→ **SOURCE EXCERPT**
....................

Let us tune the different model parameters using 10-fold cross-validation. To create the grid with the combinations of parameters we can use a space-filling design with 30 points, based on which 30 combinations of the parameters will be picked such that they cover the most area in the design space. The dials package contains sensible default ranges for the most common hyperparameters that are tuned in models. The user can modify those if required, and for some, the default range depends on the number of features. One such example is the mtry parameter in random forests and boosted trees algorithms, whose max value is equal to the number of predictors in the processed data set. Since the number of predictors is known after preparing the recipe, we use finalize() to set the upper bound of mtry for the two affected models and then attach those parameter sets to the relevant rows of the workflow set via option_add().

# Number of predictors after pre-processing — needed to finalize mtry for rf and boost.

trained_data <- model_recipe %>% prep() %>% bake(new_data = NULL)

rf_param    <- extract_parameter_set_dials(rf_model)    %>% finalize(trained_data)
boost_param <- extract_parameter_set_dials(boost_model) %>% finalize(trained_data)

wfs <- wfs %>%
  option_add(param_info = rf_param,    id = "rec_rf") %>%
  option_add(param_info = boost_param, id = "rec_boost")

rf_param %>% extract_parameter_dials("mtry")

# Randomly Selected Predictors (quantitative)

Range: [1, 53]

When tuning a model, it is always important to consider what we are trying to optimize the model (e.g. achieve highest possible accuracy, maximize true positives, etc). For our problem, the aim is to accurately predict the class of each observation, so at the end of the tuning process we will pick the hyperparameters that achieve highest accuracy. We pass an explicit metric_set(accuracy, roc_auc) to workflow_map() so that probability predictions (roc_auc) are also produced — they’re needed downstream by stacks. Parallel execution is handled by the future framework, which tune 1.2.0 adopted in 2024 in place of the older foreach/doParallel setup.

set.seed(9876)

folds <- vfold_cv(data = train, v = 10, strata = classe)

plan(multisession, workers = 10)

tuned_set <- wfs %>%
  workflow_map(
    "tune_grid",
    resamples = folds,
    grid      = 30,
    metrics   = metric_set(accuracy, roc_auc),
    control   = control_grid(
      save_pred     = TRUE,
      save_workflow = TRUE,
      allow_par     = TRUE,
      parallel_over = "resamples"

....................

→ **COLLECTED MATERIAL**
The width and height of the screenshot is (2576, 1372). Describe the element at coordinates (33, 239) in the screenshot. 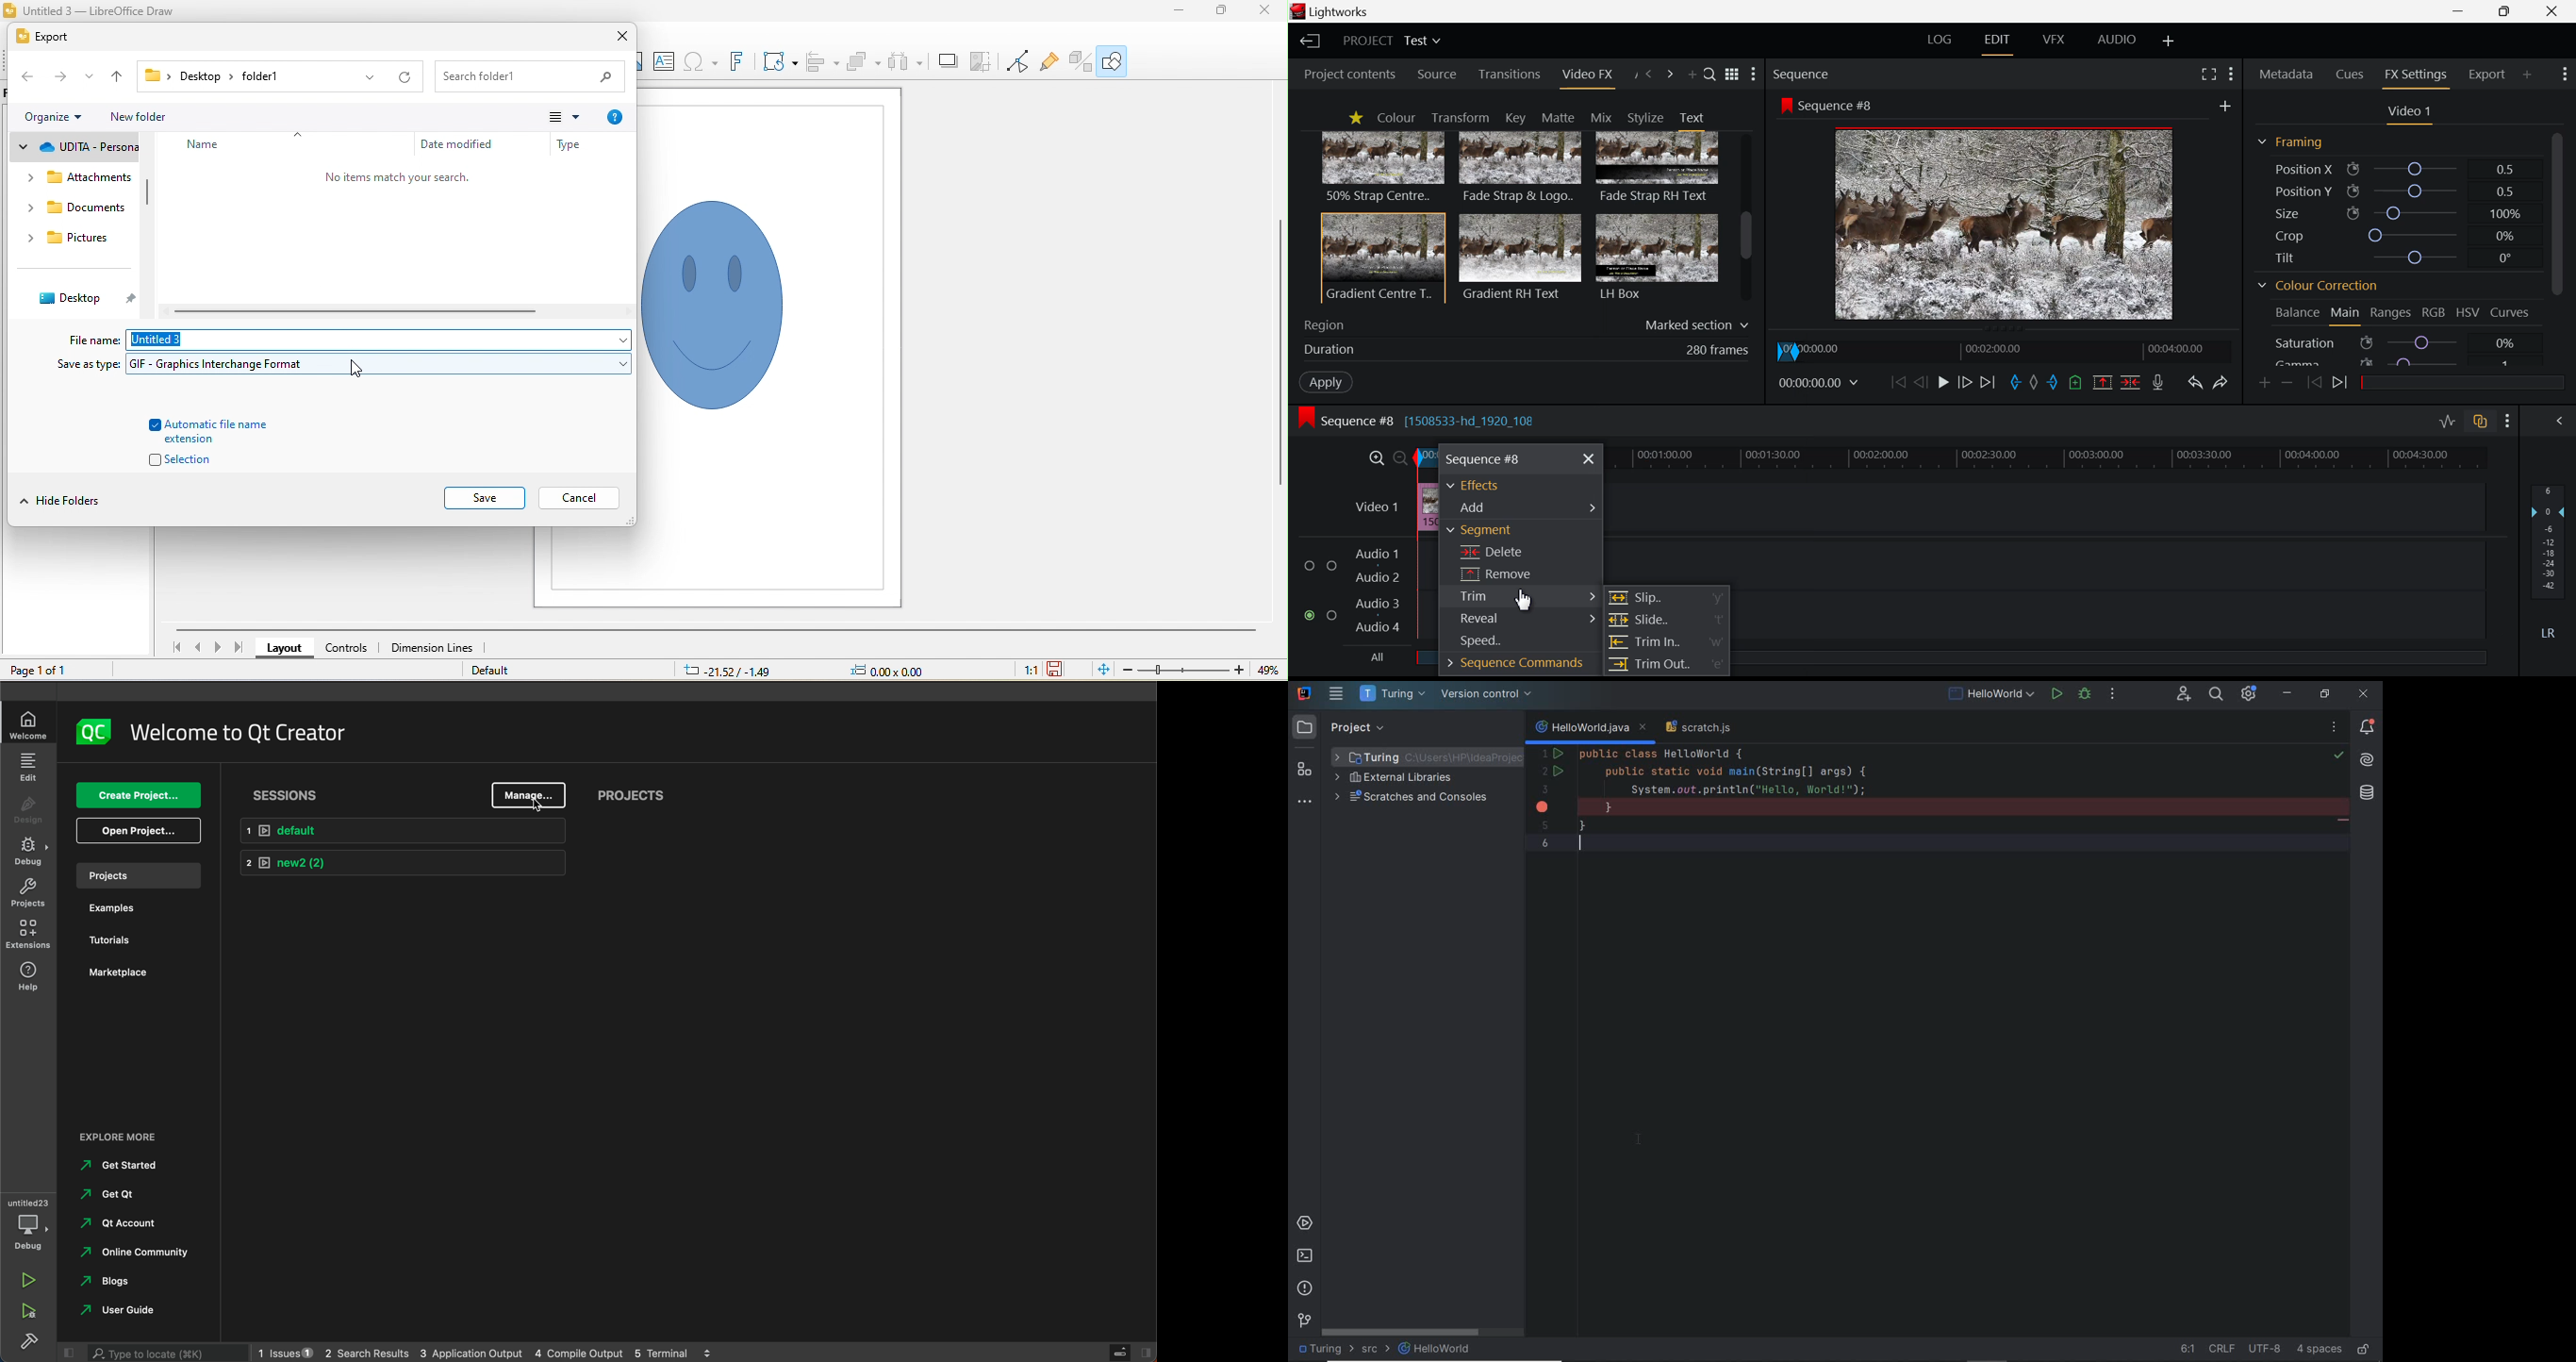

I see `drop down` at that location.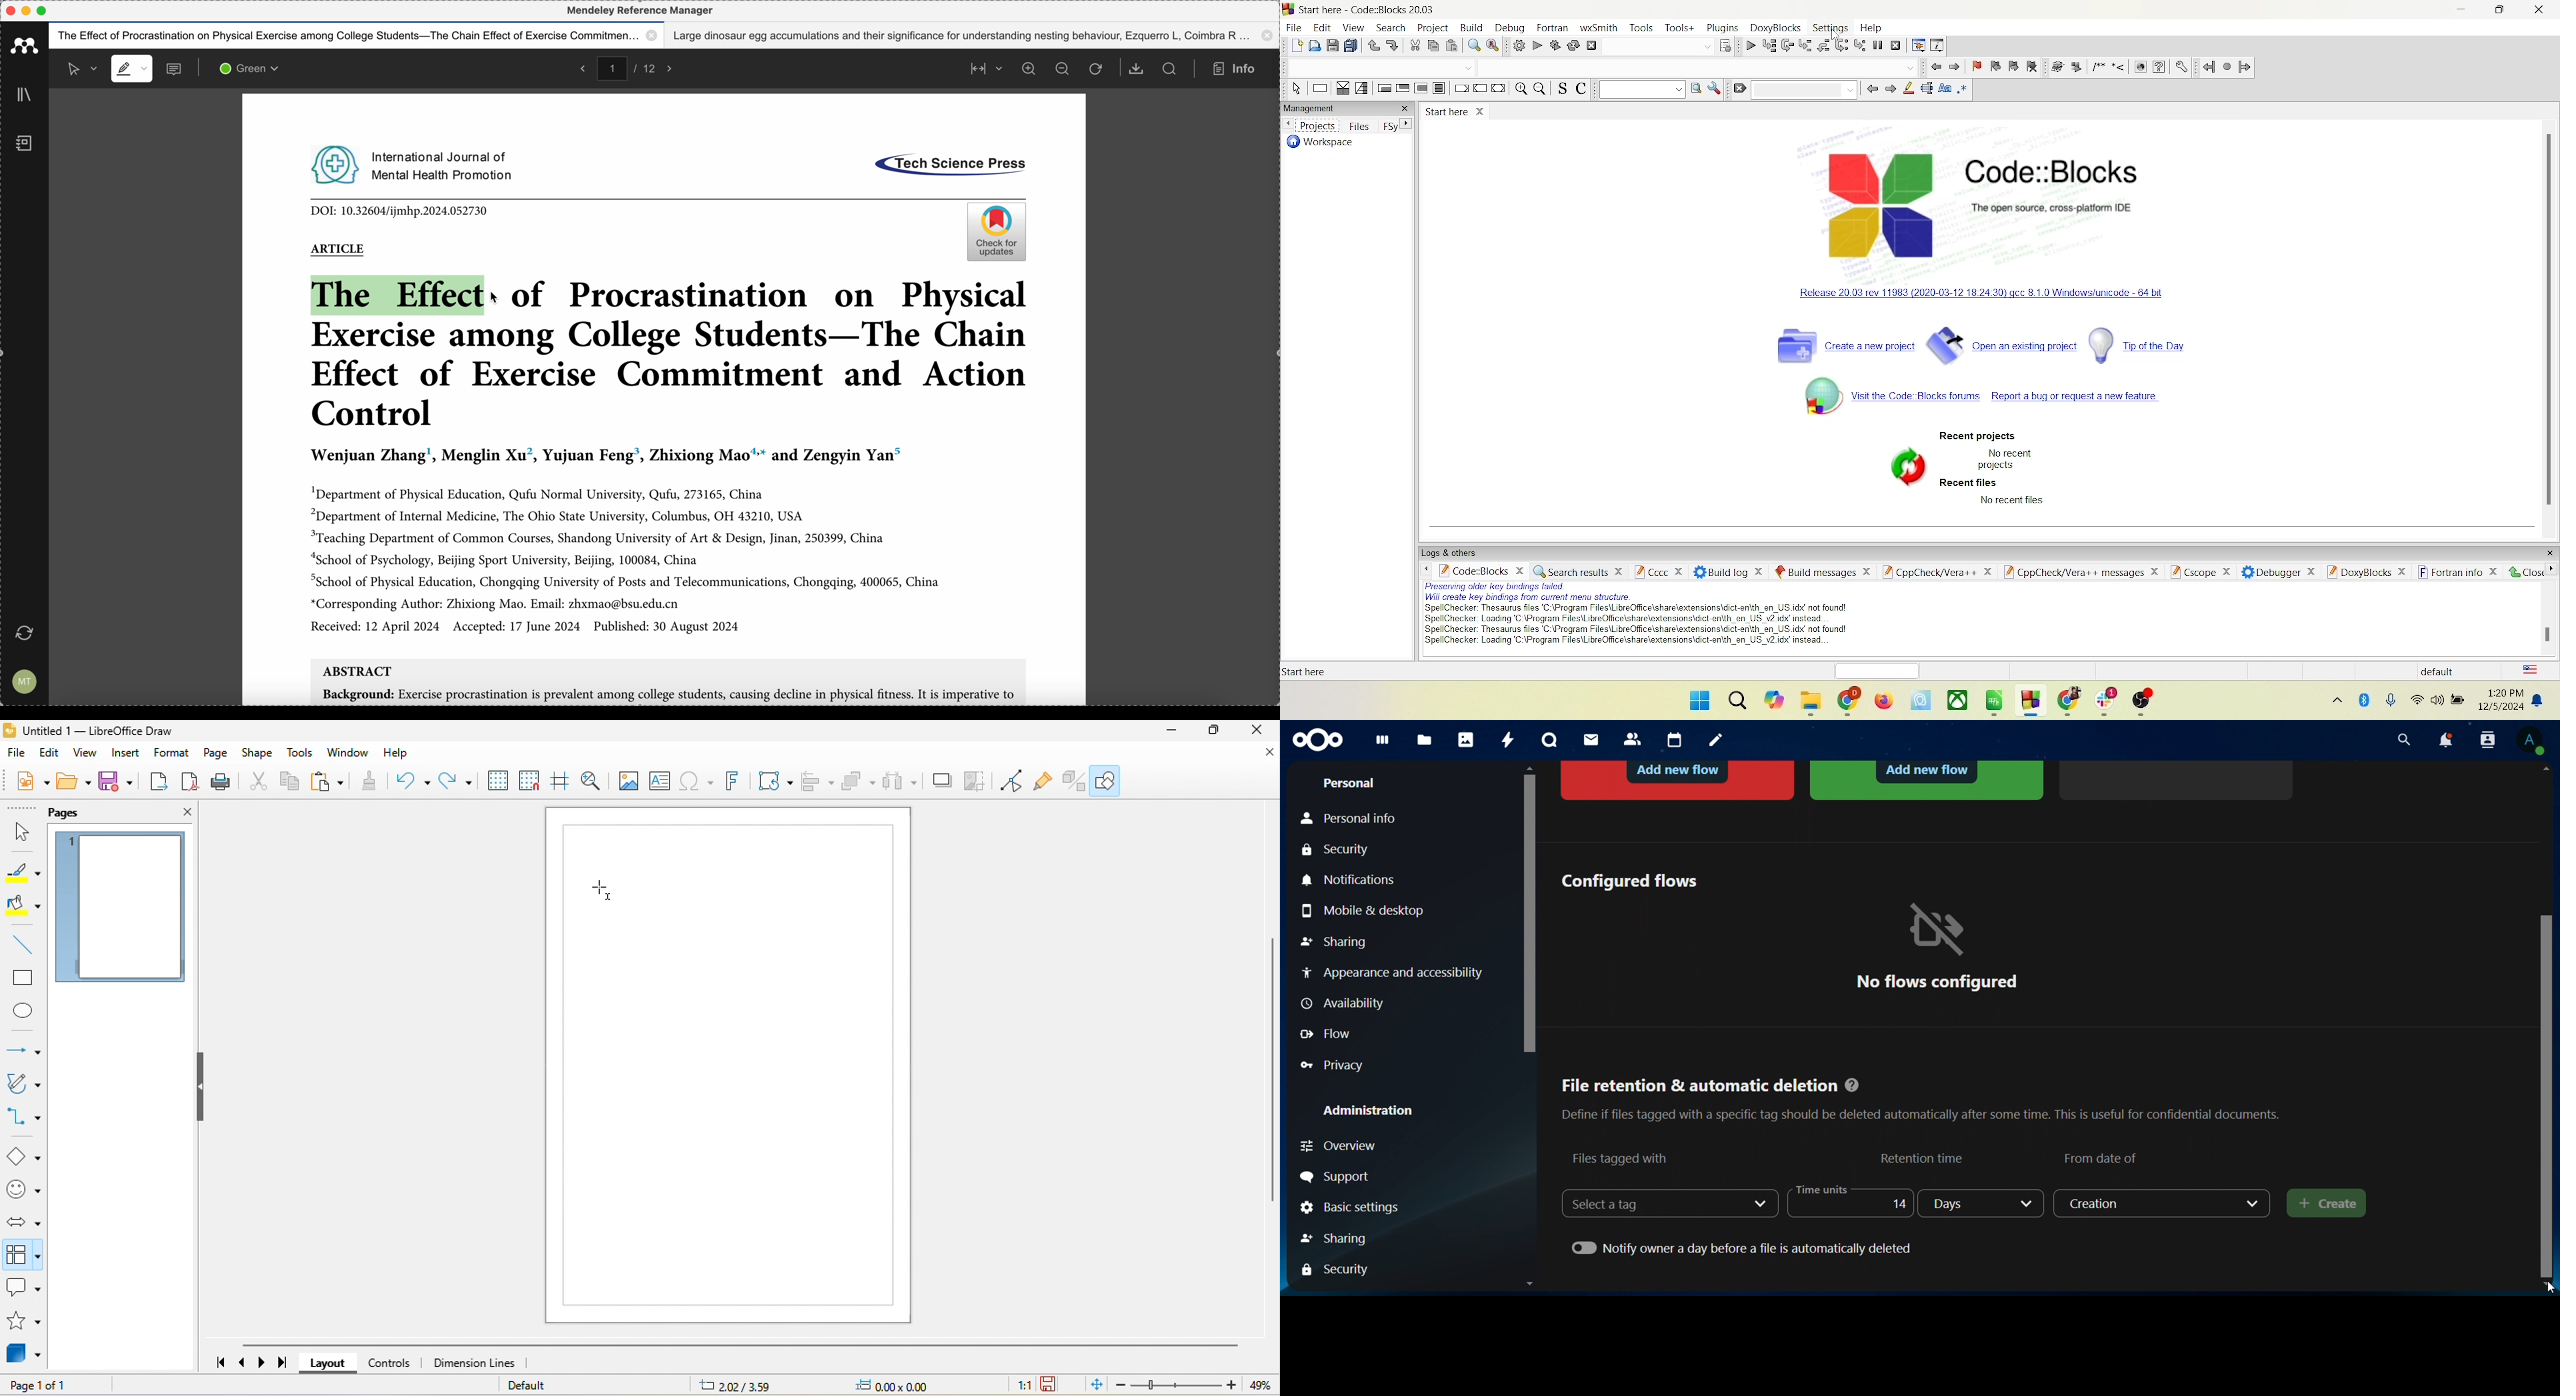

....................

→ **STATED GOAL A**
In the model-tuning excerpt, why is finalize() applied to the random forest and boosted tree parameter sets before tuning? Answer in one to three sentences.
→ **STATED GOAL B**
In the model-tuning excerpt, which version of tune adopted the future framework for parallel execution?

→ **EXERCISE ANSWER A**
The upper bound of mtry in those models equals the number of predictors in the processed data set. That number is known only after the recipe is prepared. finalize() uses the baked data to set that upper bound.

→ **EXERCISE ANSWER B**
tune 1.2.0